# Beyonce Knowles - leather and green mini - Yeah or Nope



## Karren (May 15, 2009)

Love it, Hate it? What do you think?

Source - http://omg.yahoo.com/photos/week-in-...2009/2880#id=2

Personally I think she looks awesome but that top is a little strange and the shoes too although they do match her leather jacket nicely.. Love the green mini! Yeah!!


----------



## StereoXGirl (May 15, 2009)

It's ok, the mini's a tad TOO mini on her, though. lol.


----------



## Aprill (May 15, 2009)

Its awful IMO, Everything is so random, the shirt, the skirt, the pantyhose, the shoes oy!


----------



## Adrienne (May 15, 2009)

I think Beyonce can off almost anything but not this.


----------



## Karren (May 15, 2009)

Lol.. It must be a crossdressing thing... Mini's and leather!


----------



## reesesilverstar (May 15, 2009)

I'm not feeling it at all...


----------



## pinksugar (May 15, 2009)

I hate all of it. It's awful and does nothing for her gorgeous curvy figure


----------



## Bec688 (May 15, 2009)

Not really working for me. It's all over the shop, nothing matches or flatters at all, and certainly does nothing for her figure.


----------



## Ozee (May 15, 2009)

jacket i love, shoes i like... but not all together


----------



## Roxie (May 16, 2009)

I like all but the skirt


----------



## candygalore (May 16, 2009)

i like her top and her jacket but not the mini skirt.


----------



## Maysie (May 16, 2009)

perhaps with different shoes (hate HATE them!) and if she ditched the jacket it might work...


----------



## pinksugar (May 16, 2009)

Agreed Maysie, the more I look at those hideous shoes, the more I think that money can't buy taste. Ugh!


----------



## esha (May 16, 2009)

Not feelin' it.


----------



## Duchess Ravenwaves (May 16, 2009)

I hate everything about this outfit.


----------



## Lucy (May 16, 2009)

i love the shirt but it's all mismatched..


----------



## Doya G (May 17, 2009)

I'm surprised you gurls can even make out what she is wearig.
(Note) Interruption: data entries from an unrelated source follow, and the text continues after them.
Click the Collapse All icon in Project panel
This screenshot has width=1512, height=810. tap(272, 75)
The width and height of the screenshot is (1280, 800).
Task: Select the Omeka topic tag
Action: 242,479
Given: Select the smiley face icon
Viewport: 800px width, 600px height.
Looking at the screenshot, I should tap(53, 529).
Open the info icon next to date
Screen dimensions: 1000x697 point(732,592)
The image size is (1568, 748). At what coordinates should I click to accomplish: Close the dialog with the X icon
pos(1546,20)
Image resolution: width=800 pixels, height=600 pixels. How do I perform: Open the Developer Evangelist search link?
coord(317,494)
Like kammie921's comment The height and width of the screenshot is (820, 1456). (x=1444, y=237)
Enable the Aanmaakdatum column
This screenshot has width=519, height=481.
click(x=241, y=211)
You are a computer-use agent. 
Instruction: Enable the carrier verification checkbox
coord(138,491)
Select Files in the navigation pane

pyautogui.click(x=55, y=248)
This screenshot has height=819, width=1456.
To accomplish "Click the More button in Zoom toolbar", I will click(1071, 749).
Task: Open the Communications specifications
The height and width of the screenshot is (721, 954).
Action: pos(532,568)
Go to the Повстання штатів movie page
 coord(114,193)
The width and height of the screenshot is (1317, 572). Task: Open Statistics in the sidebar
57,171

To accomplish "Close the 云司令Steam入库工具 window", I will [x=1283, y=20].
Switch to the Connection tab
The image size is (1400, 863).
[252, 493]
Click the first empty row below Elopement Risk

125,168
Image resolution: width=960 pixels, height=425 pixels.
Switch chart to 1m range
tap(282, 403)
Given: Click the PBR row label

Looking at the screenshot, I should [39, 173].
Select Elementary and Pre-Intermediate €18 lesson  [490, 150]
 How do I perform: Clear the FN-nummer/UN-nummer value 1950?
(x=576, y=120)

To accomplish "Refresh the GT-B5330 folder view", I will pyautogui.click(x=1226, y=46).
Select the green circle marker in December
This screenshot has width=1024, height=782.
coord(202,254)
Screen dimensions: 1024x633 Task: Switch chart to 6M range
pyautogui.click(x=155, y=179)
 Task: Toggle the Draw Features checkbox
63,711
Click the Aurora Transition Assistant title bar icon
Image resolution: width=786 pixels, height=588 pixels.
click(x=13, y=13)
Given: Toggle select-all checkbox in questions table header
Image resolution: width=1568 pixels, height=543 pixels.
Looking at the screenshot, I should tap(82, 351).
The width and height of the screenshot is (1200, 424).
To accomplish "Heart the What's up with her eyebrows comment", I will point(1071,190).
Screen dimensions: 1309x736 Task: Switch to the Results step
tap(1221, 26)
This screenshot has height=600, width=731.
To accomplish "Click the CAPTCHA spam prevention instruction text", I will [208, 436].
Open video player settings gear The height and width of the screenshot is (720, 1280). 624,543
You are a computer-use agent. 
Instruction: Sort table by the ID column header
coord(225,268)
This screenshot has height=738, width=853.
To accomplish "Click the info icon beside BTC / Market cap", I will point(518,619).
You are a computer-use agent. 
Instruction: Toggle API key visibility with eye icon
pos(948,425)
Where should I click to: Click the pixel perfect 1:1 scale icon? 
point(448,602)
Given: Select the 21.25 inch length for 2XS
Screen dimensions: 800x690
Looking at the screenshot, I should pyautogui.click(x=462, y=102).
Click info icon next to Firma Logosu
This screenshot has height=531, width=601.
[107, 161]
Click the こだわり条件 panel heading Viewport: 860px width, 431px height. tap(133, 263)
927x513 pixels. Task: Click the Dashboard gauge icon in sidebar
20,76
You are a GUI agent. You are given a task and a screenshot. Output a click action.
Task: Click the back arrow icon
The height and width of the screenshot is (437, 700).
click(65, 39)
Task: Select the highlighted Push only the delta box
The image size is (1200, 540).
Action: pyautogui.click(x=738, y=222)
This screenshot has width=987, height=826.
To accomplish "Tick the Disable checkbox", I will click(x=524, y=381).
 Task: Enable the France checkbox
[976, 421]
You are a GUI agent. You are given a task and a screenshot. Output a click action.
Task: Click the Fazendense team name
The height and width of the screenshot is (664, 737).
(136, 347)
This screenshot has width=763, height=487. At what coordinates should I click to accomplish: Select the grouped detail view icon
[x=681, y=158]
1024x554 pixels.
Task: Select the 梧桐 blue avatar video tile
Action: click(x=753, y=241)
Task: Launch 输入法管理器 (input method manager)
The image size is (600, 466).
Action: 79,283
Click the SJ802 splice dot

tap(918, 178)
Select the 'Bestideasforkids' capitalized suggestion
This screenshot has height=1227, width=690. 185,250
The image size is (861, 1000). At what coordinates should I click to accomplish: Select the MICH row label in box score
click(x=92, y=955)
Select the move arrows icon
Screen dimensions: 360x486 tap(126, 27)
what IS she wearing? lool..

big beyonce fan but not feeling it this time.. nope..


----------



## MoonShimmer (May 17, 2009)

I think that only Beyonce could pull this look off, she looks kinda cool!


----------



## amorris (Jun 9, 2009)

i like the whole sense of style, but i think the dress is way too short for her..


----------



## rutiene (Jun 9, 2009)

I love everything except for the skirt and the top (not the jacket). The jacket + shoes is a very hot combo, but otherwise the colors just clash and the styles do nothing for her shape.


----------



## nydoll23 (Jun 9, 2009)

Ive worked with Beyonce and Her mua Mally Roncal, Beyonce barely picks out what she wears.Her mom is the true fashinista


----------



## BeautifullyMADE (Jun 10, 2009)

I mean it looks okay...the boots are somewhat off to me..but nice way of dressing up the blazer


----------



## Blushbaby (Jun 12, 2009)

Good God ...no comment.


----------



## DiorShowgirl (Jun 14, 2009)

Originally Posted by *Karren* /img/forum/go_quote.gif http://l.yimg.com/k/im_sigg3ii9ZBM7stlprv5VjcXniA---y626-x495-q75-n1/omg/us/img/e2/7f/1982002339_10818260156.jpg
Love it, Hate it? What do you think?

Source - Week In Photos: May 3-9, 2009 - omg! photos on Yahoo!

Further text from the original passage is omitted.